Rip Torn received his first Oscar nomination for portraying Marsh Turner in Cross Creek.
Rip Torn portrays one of the residents of the town Marsh Turner, and something interesting about Torn's nomination is that Torn is portraying a character who was the inspiration for an earlier Oscar nominated character. The character portrayed by Gregory Peck in The Yearling who was nominated in the lead role. It almost two actors playing the same character though since they were really both are supporting characters in their films, Peck's lead position most likely came from merely his leading man status. Both portray a farming father in the backwoods of Florida, and both are forced to separate their child from their pet Doe who after growing up threatens the family's livelihood.
In every way, and I mean every way Torn's performance is better than Gregory Peck's. Where Peck downright struggled to find an accent to fits his character's very specific dialect. Torn is actually quite natural though with accent that fits his character well and shows us where he is from. A southern style accent really is one of the most easily distracting accents, especially when done poorly. Peck for example tried to avoid kind of, but instead just sounded unnatural reciting the dialect of the region. Torn handles it especially well that only succeeds in amplifying his character, and certainly making his dialect seem like just part of the man as a whole.
A great deal of his performance is just creating this somewhat unusual man with his very distinct lifestyle. Torn is effective in doing this in a rather simple fashion by not trying to ever make his character overly colorful. Torn plays it straight and just wants to show Marsh as a the man he is. Torn effectively conveys the whole history of not only this man but also the state of the people in Cross Creek. In his manner, the way he talks the way he walks he shows the experience of this man's hard life that is very specific to his land, he shows the whole sometimes very difficult life of this man in his performance.

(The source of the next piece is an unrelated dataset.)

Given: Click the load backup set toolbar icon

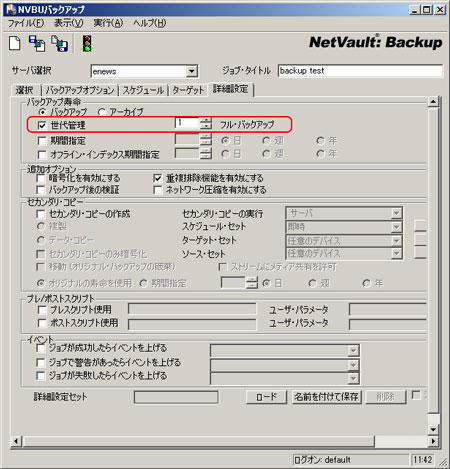Looking at the screenshot, I should [37, 43].
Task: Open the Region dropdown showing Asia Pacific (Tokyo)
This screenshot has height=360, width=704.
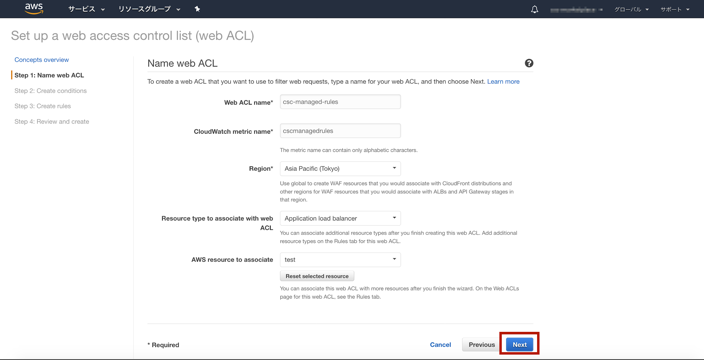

Marsh Tuner in the film is a man who is very much rough around the edges. He is uncouth, and not always careful particularly with his pigs. He never quite seems to be fully able to express himself perfectly, or understand the manners others go by. Nevertheless he has a distinct moral code, and is a gentleman in heart. Torn again brings this to life well. He subtly shows that inside his rather crude exterior is a good man, it is not in a way in which he actively tries to be good. Torn rather that there is an inherit morality in the man, that when he is forced to he can't help but express it. He presents it as just the natural reaction of Marsh no matter the situation.

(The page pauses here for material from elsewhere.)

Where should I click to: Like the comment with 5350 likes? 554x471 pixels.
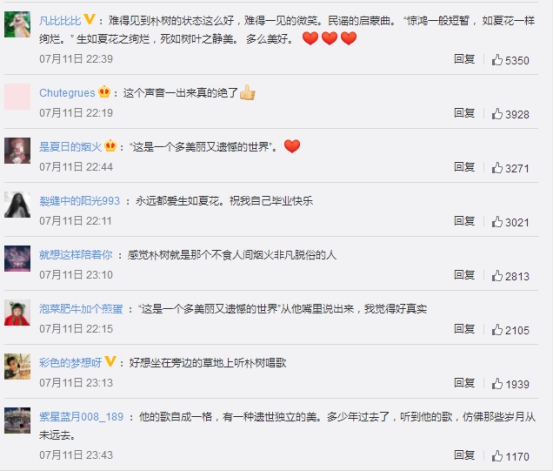click(497, 60)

The pivotal moments of his performance do come when he kills his daughter doe. The Yearling biggest problem was the lack of weight brought by Peck in these scenes where the death of his son only friend seemed to barely phase him. Torn on the other hand brings the true weight of the scene through his performance. Torn rather brings to life the incredible pain and sorrow that Marsh feels for doing this to his daughter, whom he loves, even though it is what he has to do. His final scenes are heartbreaking as he brings us into Marsh's drunken despair he feels for what he has done.

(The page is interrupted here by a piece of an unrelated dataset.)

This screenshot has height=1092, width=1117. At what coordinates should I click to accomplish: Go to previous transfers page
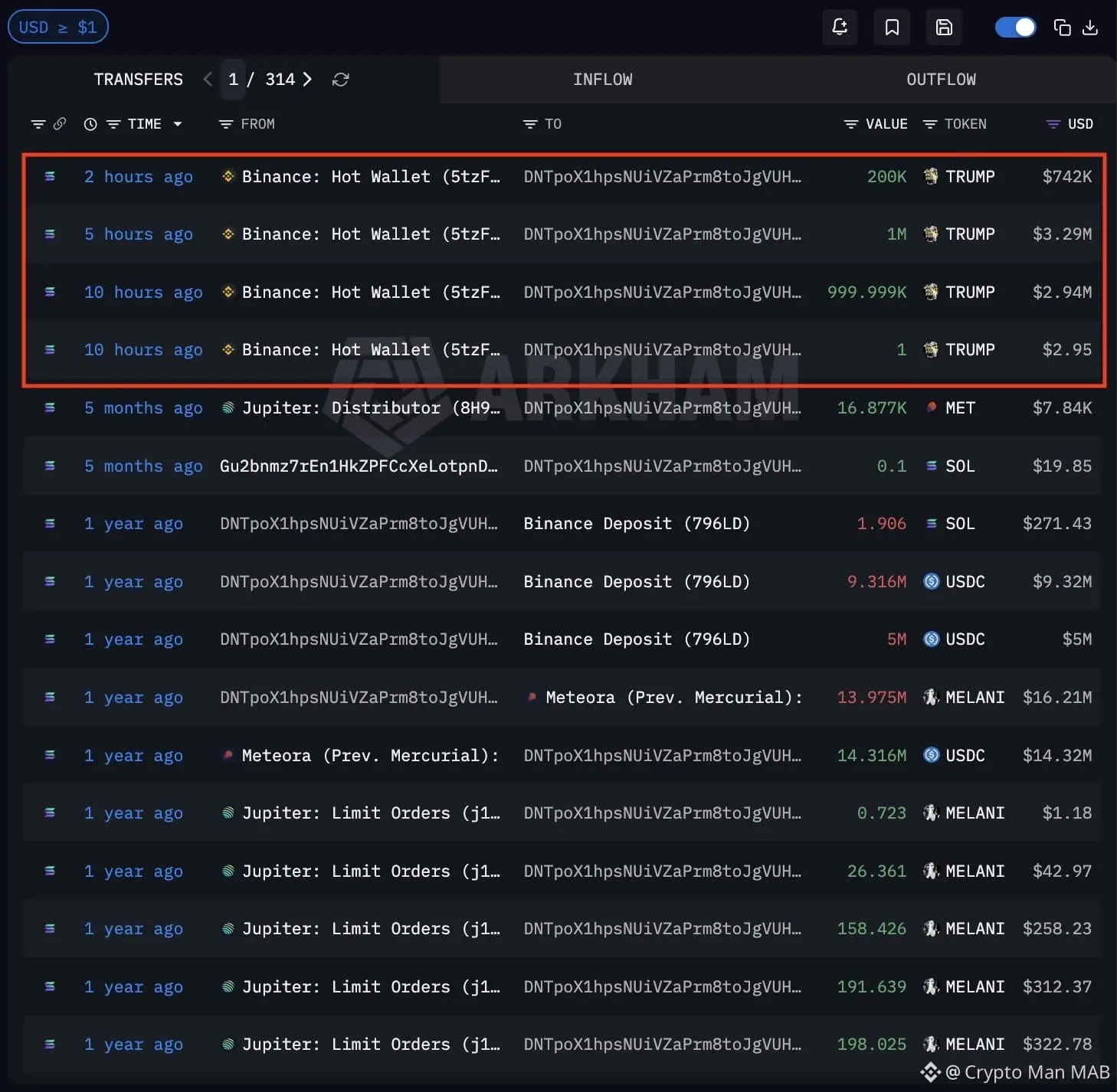(x=208, y=80)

This is a good performance by Rip Torn that realizes his unique character effectively. It is also interesting to see how Rip Torn succeeds with his character in the ways in which Gregory Peck failed in his portrayal of almost the same one. I would say it is not an incredible performance as it is held back a little just by the time the film devotes to him, at times his character seems a little too much like an after thought, and his interactions with the Steenburgen's character frankly could have been more fleshed out sense I think the film could have used more of his character. Still this is a good performance that fulfills his role well.